Data provided.
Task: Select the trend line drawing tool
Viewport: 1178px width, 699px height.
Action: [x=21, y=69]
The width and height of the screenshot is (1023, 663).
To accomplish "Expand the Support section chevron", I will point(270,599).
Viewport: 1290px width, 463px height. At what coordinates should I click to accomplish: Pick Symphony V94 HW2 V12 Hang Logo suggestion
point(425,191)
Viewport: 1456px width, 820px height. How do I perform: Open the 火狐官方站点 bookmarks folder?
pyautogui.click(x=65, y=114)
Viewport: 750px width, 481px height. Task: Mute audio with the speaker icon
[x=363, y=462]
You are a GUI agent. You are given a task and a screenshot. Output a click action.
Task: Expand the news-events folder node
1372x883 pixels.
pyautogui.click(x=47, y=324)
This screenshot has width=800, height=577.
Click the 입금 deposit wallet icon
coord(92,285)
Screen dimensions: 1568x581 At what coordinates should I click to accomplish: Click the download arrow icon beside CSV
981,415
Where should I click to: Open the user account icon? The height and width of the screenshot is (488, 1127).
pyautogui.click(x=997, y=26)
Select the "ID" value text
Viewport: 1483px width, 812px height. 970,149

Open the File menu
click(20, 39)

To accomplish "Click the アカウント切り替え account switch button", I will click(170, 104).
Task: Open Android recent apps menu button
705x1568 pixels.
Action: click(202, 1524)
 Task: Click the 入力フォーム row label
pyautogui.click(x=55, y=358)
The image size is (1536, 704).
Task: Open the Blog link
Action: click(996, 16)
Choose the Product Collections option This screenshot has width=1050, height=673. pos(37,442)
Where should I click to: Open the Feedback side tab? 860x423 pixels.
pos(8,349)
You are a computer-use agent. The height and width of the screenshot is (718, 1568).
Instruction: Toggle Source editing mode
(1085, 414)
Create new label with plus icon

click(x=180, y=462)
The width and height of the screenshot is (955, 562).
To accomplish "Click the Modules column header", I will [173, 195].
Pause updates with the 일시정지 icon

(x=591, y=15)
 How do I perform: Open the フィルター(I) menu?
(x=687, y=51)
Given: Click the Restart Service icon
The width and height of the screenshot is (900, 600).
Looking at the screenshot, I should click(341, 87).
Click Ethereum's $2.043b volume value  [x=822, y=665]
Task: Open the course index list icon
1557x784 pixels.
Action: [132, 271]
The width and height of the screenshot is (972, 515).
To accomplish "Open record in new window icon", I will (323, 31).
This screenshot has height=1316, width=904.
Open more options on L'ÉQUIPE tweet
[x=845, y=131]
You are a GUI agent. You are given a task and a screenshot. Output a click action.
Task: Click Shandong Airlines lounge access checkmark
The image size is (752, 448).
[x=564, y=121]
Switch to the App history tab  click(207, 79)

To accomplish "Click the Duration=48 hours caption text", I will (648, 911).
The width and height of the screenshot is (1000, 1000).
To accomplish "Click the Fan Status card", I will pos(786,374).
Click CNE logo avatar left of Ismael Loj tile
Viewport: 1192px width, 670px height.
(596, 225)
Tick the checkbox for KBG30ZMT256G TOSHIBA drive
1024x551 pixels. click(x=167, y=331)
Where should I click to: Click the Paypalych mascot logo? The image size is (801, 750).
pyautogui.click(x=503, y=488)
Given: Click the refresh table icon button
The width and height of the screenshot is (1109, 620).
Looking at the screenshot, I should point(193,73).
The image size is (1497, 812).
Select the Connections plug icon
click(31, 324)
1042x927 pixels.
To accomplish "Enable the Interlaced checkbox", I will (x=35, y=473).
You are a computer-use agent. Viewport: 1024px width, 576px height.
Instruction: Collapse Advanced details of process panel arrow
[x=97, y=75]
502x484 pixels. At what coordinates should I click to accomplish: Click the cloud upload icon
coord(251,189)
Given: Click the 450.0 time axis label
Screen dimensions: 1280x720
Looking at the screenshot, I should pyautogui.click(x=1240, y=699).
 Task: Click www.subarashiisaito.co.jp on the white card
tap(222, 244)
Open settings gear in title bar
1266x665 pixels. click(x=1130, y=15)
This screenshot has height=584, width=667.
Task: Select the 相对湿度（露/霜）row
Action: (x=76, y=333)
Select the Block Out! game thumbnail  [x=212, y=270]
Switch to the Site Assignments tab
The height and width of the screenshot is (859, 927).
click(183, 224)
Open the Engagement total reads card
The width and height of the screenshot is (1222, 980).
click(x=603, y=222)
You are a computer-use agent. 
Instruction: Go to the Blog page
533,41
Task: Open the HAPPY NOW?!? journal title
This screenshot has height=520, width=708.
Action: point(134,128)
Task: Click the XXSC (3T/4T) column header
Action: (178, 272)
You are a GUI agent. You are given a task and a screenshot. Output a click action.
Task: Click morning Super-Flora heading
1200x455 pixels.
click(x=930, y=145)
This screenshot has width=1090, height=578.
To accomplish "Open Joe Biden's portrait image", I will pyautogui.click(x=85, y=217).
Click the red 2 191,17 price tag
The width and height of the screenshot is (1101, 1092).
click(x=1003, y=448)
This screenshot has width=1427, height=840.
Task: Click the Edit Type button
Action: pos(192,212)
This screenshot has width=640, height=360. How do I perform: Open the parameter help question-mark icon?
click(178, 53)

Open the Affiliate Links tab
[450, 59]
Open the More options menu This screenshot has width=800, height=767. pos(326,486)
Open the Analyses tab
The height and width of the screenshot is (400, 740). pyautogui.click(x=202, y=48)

Problem statement.
Retype the material word for word, including every line.

Task response.
Task: Select the trend line drawing tool
Viewport: 1178px width, 699px height.
Action: [x=21, y=69]
The width and height of the screenshot is (1023, 663).
To accomplish "Expand the Support section chevron", I will point(270,599).
Viewport: 1290px width, 463px height. At what coordinates should I click to accomplish: Pick Symphony V94 HW2 V12 Hang Logo suggestion
point(425,191)
Viewport: 1456px width, 820px height. How do I perform: Open the 火狐官方站点 bookmarks folder?
pyautogui.click(x=65, y=114)
Viewport: 750px width, 481px height. Task: Mute audio with the speaker icon
[x=363, y=462]
You are a GUI agent. You are given a task and a screenshot. Output a click action.
Task: Expand the news-events folder node
1372x883 pixels.
pyautogui.click(x=47, y=324)
This screenshot has width=800, height=577.
Click the 입금 deposit wallet icon
coord(92,285)
Screen dimensions: 1568x581 At what coordinates should I click to accomplish: Click the download arrow icon beside CSV
981,415
Where should I click to: Open the user account icon? The height and width of the screenshot is (488, 1127).
pyautogui.click(x=997, y=26)
Select the "ID" value text
Viewport: 1483px width, 812px height. 970,149

Open the File menu
click(20, 39)

To accomplish "Click the アカウント切り替え account switch button", I will click(170, 104).
Task: Open Android recent apps menu button
705x1568 pixels.
Action: click(202, 1524)
 Task: Click the 入力フォーム row label
pyautogui.click(x=55, y=358)
The image size is (1536, 704).
Task: Open the Blog link
Action: click(996, 16)
Choose the Product Collections option This screenshot has width=1050, height=673. pos(37,442)
Where should I click to: Open the Feedback side tab? 860x423 pixels.
pos(8,349)
You are a computer-use agent. The height and width of the screenshot is (718, 1568).
Instruction: Toggle Source editing mode
(1085, 414)
Create new label with plus icon

click(x=180, y=462)
The width and height of the screenshot is (955, 562).
To accomplish "Click the Modules column header", I will [173, 195].
Pause updates with the 일시정지 icon

(x=591, y=15)
 How do I perform: Open the フィルター(I) menu?
(x=687, y=51)
Given: Click the Restart Service icon
The width and height of the screenshot is (900, 600).
Looking at the screenshot, I should click(341, 87).
Click Ethereum's $2.043b volume value  [x=822, y=665]
Task: Open the course index list icon
1557x784 pixels.
Action: [132, 271]
The width and height of the screenshot is (972, 515).
To accomplish "Open record in new window icon", I will (323, 31).
This screenshot has height=1316, width=904.
Open more options on L'ÉQUIPE tweet
[x=845, y=131]
You are a GUI agent. You are given a task and a screenshot. Output a click action.
Task: Click Shandong Airlines lounge access checkmark
The image size is (752, 448).
[x=564, y=121]
Switch to the App history tab  click(207, 79)

To accomplish "Click the Duration=48 hours caption text", I will (648, 911).
The width and height of the screenshot is (1000, 1000).
To accomplish "Click the Fan Status card", I will pos(786,374).
Click CNE logo avatar left of Ismael Loj tile
Viewport: 1192px width, 670px height.
(596, 225)
Tick the checkbox for KBG30ZMT256G TOSHIBA drive
1024x551 pixels. click(x=167, y=331)
Where should I click to: Click the Paypalych mascot logo? The image size is (801, 750).
pyautogui.click(x=503, y=488)
Given: Click the refresh table icon button
The width and height of the screenshot is (1109, 620).
Looking at the screenshot, I should point(193,73).
The image size is (1497, 812).
Select the Connections plug icon
click(31, 324)
1042x927 pixels.
To accomplish "Enable the Interlaced checkbox", I will (x=35, y=473).
You are a computer-use agent. Viewport: 1024px width, 576px height.
Instruction: Collapse Advanced details of process panel arrow
[x=97, y=75]
502x484 pixels. At what coordinates should I click to accomplish: Click the cloud upload icon
coord(251,189)
Given: Click the 450.0 time axis label
Screen dimensions: 1280x720
Looking at the screenshot, I should pyautogui.click(x=1240, y=699).
 Task: Click www.subarashiisaito.co.jp on the white card
tap(222, 244)
Open settings gear in title bar
1266x665 pixels. click(x=1130, y=15)
This screenshot has height=584, width=667.
Task: Select the 相对湿度（露/霜）row
Action: (x=76, y=333)
Select the Block Out! game thumbnail  [x=212, y=270]
Switch to the Site Assignments tab
The height and width of the screenshot is (859, 927).
click(183, 224)
Open the Engagement total reads card
The width and height of the screenshot is (1222, 980).
click(x=603, y=222)
You are a computer-use agent. 
Instruction: Go to the Blog page
533,41
Task: Open the HAPPY NOW?!? journal title
This screenshot has height=520, width=708.
Action: point(134,128)
Task: Click the XXSC (3T/4T) column header
Action: (178, 272)
You are a GUI agent. You are given a task and a screenshot. Output a click action.
Task: Click morning Super-Flora heading
1200x455 pixels.
click(x=930, y=145)
This screenshot has width=1090, height=578.
To accomplish "Open Joe Biden's portrait image", I will pyautogui.click(x=85, y=217).
Click the red 2 191,17 price tag
The width and height of the screenshot is (1101, 1092).
click(x=1003, y=448)
This screenshot has width=1427, height=840.
Task: Click the Edit Type button
Action: pos(192,212)
This screenshot has width=640, height=360. How do I perform: Open the parameter help question-mark icon?
click(178, 53)

Open the Affiliate Links tab
[450, 59]
Open the More options menu This screenshot has width=800, height=767. pos(326,486)
Open the Analyses tab
The height and width of the screenshot is (400, 740). pyautogui.click(x=202, y=48)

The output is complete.